A partir disso, conseguimos comprovar que o Autor não foi beneficiado de forma alguma por ter concluído seu ensino médio em tal escola, tendo sido, na verdade, prejudicado pelo fato de não ter podido beneficiar-se do sistema de cotas, mesmo tendo estudado mais de 10 anos em escola pública e sendo pardo. Com isso, afirmamos ser imperioso concluir que, para a aplicação dos princípios da razoabilidade e da proporcionalidade em consonância com a ratio iuris atrelada à criação da política de cotas raciais, levando em consideração ainda a situação específica do Autor, ele tem direito a ser beneficiário da política de cotas e imediatamente incluído no processo seletivo por meio deste sistema.
O Juiz responsável pelo julgamento do caso, em menos de 24 horas, concedeu a liminar, assegurando ao cliente sua inclusão no sistema de cotas. Da leitura da decisão, percebe-se que de acordo com a documentação que instruiu os autos, o autor sempre estudou em escola pública, tendo cursado tão somente a parte final do ensino médio no EJA, instituição de natureza privada. Desse modo, para o Juiz, caso se atendesse rigorosamente ao disposto na lei, o Autor estaria excluído do sistema de cotas a que pretendia concorrer.
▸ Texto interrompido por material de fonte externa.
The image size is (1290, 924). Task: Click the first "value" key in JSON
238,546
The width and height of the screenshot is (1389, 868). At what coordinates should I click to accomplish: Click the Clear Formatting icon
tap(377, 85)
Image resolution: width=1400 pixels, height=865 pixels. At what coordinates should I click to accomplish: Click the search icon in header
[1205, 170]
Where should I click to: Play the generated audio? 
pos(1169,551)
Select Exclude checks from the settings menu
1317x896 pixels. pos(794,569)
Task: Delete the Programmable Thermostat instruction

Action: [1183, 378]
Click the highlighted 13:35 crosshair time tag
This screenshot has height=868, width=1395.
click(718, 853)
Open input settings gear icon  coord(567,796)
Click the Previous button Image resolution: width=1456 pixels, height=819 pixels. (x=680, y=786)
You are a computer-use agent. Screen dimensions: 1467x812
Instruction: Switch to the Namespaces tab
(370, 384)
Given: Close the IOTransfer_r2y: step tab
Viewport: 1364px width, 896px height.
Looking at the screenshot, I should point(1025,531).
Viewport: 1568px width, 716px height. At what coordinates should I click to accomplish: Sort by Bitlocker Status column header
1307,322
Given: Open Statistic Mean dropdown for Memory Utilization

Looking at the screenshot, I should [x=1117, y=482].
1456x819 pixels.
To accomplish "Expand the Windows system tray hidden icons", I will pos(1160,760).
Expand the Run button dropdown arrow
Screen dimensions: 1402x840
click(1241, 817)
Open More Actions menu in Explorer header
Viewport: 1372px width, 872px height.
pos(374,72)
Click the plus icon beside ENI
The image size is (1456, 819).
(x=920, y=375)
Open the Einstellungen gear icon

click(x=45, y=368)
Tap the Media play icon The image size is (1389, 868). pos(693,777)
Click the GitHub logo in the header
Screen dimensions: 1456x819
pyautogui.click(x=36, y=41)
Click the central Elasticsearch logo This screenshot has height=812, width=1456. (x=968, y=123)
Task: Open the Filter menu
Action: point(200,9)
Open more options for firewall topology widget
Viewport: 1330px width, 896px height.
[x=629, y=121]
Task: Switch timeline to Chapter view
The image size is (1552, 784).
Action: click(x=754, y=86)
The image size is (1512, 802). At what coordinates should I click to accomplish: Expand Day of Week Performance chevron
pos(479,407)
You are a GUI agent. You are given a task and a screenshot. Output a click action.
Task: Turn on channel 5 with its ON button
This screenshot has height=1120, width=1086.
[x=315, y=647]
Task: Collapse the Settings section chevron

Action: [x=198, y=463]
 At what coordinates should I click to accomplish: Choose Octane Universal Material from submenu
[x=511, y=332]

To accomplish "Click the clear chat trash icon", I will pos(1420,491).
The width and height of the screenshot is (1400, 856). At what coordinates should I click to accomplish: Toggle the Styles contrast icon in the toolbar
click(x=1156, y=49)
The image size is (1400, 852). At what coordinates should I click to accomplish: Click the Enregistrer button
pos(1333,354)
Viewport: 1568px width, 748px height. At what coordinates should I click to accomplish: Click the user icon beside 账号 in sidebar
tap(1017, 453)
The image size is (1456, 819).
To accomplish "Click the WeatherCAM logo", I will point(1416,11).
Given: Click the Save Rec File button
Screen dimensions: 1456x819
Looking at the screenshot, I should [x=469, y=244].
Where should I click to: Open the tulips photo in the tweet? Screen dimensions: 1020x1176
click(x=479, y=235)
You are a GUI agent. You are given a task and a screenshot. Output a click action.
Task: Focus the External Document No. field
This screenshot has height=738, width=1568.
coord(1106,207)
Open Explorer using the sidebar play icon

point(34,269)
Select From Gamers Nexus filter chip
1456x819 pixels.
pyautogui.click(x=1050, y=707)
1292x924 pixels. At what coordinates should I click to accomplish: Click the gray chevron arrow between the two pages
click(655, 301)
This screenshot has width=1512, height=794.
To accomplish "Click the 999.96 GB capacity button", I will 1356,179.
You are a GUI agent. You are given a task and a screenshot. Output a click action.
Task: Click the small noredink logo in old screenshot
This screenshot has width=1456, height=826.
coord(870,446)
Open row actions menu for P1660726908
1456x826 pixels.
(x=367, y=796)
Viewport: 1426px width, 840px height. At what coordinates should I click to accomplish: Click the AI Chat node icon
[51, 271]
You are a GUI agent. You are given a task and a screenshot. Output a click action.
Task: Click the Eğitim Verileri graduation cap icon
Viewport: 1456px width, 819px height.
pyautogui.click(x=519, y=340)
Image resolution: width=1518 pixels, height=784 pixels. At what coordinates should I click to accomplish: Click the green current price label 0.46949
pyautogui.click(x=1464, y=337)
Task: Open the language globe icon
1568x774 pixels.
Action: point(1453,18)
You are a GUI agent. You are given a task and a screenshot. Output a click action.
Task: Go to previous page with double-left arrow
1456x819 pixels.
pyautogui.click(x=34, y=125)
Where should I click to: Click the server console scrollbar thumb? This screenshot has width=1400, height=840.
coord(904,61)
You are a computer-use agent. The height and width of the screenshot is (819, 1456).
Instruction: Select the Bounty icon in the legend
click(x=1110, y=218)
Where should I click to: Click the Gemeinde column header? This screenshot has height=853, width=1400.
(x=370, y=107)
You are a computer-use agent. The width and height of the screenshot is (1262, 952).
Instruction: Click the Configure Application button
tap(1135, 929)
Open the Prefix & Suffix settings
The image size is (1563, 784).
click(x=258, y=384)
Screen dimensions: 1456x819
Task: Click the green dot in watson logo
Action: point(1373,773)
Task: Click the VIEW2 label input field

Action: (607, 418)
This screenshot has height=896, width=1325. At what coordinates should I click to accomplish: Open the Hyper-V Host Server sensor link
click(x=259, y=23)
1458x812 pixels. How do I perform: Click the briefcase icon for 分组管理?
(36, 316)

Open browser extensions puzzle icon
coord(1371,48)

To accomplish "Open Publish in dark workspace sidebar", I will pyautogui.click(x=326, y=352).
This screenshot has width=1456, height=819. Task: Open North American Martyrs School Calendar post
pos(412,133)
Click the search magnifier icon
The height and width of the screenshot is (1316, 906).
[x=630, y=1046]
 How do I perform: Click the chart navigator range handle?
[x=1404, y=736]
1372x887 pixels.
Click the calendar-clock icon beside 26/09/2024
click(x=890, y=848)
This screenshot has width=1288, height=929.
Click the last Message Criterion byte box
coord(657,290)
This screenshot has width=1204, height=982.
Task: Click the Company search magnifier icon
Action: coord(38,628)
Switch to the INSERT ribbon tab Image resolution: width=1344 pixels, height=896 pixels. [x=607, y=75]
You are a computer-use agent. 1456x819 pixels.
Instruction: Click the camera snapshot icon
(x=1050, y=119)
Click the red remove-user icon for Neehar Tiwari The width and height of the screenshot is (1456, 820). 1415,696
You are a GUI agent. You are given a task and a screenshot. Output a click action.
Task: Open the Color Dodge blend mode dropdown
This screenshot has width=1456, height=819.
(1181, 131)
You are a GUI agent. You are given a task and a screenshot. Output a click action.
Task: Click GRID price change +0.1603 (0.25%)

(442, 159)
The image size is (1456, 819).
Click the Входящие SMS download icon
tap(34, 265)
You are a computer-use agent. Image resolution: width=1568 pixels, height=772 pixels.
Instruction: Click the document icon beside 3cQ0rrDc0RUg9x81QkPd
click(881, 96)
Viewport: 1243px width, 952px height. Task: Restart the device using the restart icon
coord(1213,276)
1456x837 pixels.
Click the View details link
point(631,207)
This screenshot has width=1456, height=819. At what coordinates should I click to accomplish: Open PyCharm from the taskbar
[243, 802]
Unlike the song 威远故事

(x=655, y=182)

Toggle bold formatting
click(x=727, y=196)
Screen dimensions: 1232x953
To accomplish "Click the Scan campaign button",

Em aprofundamento da questão, no entanto, o Juiz afirmou que, não obstante, a exegese meramente literal da normalização não pode prevalecer diante da interpretação sistemática, segundo a qual, na aplicação da lei, o juiz atenderá aos fins sociais a que ela se dirige. Nesse sentido, acrescentou que o sistema de cotas para os egressos de escolas públicas se insere nas políticas de ações afirmativas, que visam a dar efetividade à norma constitucional que reza serem objetivos da República Federativa do Brasil construir uma sociedade livre, justa e solidária, assim como reduzir as desigualdades sociais. Têm, pois, as ações afirmativas, fundamento constitucional.
Para ele, um dos objetivos do referido sistema seria justamente propiciar ao aluno integrante de uma minoria excluída, aí inserido aquele economicamente hipossuficente, a possibilidade de acesso ao ensino superior. Buscou-se, desse modo, compensar aqueles que não tiveram acesso a escolas privadas, as quais, supostamente, oferecem aos seus alunos melhores condições de competitividade no vestibular.
Por fim, determinou afigurar-se ilegítima e despida de razoabilidade a negativa em incluir o autor no programa/sistema de cotas sociais estabelecido nos artigos 1° e 3° da Lei n” 12.711/2012 para disputa de uma vaga no Ensino Superior Público, deferindo em sua integralidade os pedidos feitos pelo VRP Advocacia em benefício de nosso cliente.